WORK TASK >>
Each line from the one containing "This screenshot has height=630, width=1172." to the end of the listing below should be repeated exactly, with no other line included.

PROVIDED RECORDS >>
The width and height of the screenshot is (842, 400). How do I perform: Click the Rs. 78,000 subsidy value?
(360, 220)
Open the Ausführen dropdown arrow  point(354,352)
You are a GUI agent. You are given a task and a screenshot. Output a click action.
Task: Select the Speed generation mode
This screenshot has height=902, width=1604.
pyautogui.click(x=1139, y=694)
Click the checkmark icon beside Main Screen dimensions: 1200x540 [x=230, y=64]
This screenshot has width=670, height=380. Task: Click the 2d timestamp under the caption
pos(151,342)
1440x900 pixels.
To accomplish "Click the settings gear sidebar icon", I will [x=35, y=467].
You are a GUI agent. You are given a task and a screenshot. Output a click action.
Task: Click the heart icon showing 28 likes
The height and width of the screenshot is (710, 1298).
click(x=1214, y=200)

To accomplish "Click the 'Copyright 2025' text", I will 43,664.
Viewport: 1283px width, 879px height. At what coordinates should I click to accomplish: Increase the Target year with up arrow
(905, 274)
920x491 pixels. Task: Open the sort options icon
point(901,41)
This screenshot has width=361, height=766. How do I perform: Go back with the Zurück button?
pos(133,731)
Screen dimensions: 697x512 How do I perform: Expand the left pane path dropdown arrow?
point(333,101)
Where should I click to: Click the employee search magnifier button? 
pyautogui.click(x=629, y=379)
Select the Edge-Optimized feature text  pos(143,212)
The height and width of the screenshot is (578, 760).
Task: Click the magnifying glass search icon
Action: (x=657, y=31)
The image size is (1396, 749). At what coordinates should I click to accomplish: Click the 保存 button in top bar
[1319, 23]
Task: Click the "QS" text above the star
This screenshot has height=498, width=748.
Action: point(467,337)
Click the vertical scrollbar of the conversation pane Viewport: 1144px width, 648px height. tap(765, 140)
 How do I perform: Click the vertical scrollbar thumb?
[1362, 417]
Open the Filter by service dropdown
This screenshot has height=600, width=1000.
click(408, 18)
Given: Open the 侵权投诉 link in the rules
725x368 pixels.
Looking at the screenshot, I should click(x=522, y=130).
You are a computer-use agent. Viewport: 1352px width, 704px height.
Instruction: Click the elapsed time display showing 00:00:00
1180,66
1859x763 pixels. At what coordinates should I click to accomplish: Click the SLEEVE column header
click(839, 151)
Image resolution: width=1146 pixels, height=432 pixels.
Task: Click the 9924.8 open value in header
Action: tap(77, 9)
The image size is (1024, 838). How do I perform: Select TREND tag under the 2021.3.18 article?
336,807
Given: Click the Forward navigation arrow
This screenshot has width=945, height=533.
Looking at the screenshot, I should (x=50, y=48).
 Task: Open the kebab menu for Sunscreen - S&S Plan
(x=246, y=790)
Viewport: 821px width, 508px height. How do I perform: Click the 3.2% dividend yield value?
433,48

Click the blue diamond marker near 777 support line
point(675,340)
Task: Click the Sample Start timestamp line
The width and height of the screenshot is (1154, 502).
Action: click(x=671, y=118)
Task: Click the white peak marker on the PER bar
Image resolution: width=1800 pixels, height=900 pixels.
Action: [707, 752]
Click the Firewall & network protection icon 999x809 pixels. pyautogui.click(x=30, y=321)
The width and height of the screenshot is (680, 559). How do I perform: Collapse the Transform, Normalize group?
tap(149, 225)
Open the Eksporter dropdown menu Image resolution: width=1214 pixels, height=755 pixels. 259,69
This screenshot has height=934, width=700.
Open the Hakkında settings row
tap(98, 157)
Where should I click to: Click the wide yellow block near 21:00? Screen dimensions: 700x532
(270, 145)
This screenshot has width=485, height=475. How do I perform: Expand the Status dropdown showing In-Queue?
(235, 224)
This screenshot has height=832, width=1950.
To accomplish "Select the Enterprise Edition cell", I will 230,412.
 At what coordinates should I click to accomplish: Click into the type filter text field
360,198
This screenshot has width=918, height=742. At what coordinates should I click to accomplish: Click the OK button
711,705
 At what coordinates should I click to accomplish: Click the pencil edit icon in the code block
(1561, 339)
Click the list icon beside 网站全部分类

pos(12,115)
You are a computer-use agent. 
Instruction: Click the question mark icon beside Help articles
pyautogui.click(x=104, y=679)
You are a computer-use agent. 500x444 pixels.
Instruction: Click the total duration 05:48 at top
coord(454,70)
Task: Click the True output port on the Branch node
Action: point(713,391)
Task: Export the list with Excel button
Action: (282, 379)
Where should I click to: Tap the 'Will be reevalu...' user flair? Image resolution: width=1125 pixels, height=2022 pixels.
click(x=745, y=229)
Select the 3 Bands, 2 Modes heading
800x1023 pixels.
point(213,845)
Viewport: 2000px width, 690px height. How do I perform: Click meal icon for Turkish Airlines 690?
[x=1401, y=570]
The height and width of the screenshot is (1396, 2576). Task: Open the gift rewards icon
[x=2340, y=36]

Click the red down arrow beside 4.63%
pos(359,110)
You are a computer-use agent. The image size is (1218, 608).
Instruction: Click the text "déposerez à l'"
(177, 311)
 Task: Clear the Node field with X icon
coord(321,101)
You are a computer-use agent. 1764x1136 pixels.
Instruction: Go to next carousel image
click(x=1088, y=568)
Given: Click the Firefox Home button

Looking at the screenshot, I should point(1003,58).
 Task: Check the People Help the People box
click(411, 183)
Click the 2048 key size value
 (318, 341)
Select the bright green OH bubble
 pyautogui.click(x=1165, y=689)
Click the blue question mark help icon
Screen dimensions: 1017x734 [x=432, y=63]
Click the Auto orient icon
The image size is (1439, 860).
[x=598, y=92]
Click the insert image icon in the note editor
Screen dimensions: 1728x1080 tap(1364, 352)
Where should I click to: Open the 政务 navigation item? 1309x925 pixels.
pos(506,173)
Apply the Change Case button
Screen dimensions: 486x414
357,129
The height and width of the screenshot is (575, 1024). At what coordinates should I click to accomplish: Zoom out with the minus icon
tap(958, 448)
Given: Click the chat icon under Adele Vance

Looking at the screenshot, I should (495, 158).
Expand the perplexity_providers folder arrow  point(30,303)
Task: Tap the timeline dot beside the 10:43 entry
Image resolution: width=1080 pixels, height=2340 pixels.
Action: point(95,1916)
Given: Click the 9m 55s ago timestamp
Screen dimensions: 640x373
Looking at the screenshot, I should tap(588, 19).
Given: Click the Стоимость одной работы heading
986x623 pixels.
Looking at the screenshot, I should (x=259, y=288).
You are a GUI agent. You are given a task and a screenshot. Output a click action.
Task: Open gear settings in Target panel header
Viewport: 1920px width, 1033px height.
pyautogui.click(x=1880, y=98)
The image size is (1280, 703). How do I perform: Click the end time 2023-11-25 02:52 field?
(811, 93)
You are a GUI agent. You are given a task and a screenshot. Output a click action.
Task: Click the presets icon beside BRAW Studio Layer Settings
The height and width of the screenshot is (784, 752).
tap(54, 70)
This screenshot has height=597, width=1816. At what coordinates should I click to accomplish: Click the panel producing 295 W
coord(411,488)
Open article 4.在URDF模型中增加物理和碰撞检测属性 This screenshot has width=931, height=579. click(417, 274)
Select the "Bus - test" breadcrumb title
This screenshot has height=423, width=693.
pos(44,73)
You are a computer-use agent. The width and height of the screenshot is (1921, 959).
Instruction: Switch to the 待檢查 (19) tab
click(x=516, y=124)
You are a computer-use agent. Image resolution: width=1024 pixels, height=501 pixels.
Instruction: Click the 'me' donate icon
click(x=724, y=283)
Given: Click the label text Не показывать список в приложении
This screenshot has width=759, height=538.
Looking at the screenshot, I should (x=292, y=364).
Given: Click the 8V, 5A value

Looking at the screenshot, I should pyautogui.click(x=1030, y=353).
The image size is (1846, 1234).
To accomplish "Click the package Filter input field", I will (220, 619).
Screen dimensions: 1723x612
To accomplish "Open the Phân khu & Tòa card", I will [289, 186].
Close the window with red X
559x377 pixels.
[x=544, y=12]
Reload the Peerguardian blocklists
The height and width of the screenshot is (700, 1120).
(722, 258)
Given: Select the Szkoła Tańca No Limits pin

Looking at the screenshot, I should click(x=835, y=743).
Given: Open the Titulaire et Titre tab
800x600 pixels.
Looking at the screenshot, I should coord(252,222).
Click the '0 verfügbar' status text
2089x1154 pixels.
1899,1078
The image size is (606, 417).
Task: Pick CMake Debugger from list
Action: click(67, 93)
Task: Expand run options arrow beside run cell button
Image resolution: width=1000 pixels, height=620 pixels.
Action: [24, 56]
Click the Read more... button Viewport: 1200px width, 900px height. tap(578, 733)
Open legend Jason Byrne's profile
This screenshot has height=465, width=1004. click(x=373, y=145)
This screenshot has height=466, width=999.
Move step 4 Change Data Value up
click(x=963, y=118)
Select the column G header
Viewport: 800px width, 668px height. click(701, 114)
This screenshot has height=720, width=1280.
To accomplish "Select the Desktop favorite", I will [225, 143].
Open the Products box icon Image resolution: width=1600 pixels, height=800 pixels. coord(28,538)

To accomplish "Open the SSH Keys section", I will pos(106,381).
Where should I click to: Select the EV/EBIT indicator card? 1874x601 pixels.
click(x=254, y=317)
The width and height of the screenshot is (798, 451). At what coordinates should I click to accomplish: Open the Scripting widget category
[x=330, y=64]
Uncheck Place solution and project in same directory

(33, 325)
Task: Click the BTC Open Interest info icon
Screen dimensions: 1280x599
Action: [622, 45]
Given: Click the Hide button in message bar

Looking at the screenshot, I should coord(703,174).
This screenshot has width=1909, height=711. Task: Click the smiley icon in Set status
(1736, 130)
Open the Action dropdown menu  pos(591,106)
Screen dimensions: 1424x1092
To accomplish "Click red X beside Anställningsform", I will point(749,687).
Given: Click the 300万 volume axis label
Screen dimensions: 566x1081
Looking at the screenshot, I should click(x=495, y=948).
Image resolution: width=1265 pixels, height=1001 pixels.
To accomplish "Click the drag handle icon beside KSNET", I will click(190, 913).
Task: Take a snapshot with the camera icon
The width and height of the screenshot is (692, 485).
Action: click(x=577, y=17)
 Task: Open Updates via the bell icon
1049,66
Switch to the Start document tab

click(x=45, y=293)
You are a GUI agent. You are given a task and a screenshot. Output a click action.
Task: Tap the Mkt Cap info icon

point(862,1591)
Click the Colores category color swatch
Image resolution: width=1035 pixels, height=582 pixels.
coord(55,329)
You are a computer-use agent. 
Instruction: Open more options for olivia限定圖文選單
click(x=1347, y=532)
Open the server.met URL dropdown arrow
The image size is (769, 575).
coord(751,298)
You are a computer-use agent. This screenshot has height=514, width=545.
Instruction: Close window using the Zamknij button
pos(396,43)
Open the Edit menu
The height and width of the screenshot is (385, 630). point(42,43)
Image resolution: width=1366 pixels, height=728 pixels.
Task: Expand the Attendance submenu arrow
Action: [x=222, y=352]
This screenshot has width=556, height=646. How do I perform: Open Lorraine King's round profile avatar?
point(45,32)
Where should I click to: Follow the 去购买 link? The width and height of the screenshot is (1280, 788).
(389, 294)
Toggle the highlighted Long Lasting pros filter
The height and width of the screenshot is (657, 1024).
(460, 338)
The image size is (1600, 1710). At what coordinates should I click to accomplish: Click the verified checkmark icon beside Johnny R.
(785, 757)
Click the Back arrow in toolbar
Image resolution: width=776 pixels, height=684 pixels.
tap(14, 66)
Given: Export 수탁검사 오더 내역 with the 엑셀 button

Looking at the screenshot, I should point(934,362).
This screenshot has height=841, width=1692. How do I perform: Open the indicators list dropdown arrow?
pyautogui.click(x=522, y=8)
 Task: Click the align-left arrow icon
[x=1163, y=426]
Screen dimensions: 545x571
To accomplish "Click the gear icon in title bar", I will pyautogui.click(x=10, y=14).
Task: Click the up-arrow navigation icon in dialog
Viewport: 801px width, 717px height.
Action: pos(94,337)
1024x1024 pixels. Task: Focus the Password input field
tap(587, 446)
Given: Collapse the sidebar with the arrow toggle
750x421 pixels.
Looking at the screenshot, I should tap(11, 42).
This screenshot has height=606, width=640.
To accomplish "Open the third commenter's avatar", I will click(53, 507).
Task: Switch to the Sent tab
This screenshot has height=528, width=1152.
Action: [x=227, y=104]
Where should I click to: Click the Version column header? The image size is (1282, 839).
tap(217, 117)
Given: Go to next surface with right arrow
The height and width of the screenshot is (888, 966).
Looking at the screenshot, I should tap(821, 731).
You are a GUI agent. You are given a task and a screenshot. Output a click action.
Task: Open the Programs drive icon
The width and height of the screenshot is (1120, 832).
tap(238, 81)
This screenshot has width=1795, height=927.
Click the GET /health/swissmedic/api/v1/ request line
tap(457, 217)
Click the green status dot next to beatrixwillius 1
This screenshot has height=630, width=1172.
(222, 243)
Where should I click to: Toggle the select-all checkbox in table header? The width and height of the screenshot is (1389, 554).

COMPLETED EXERCISE >>
This screenshot has height=630, width=1172.
(222, 243)
Where should I click to: Toggle the select-all checkbox in table header? The width and height of the screenshot is (1389, 554).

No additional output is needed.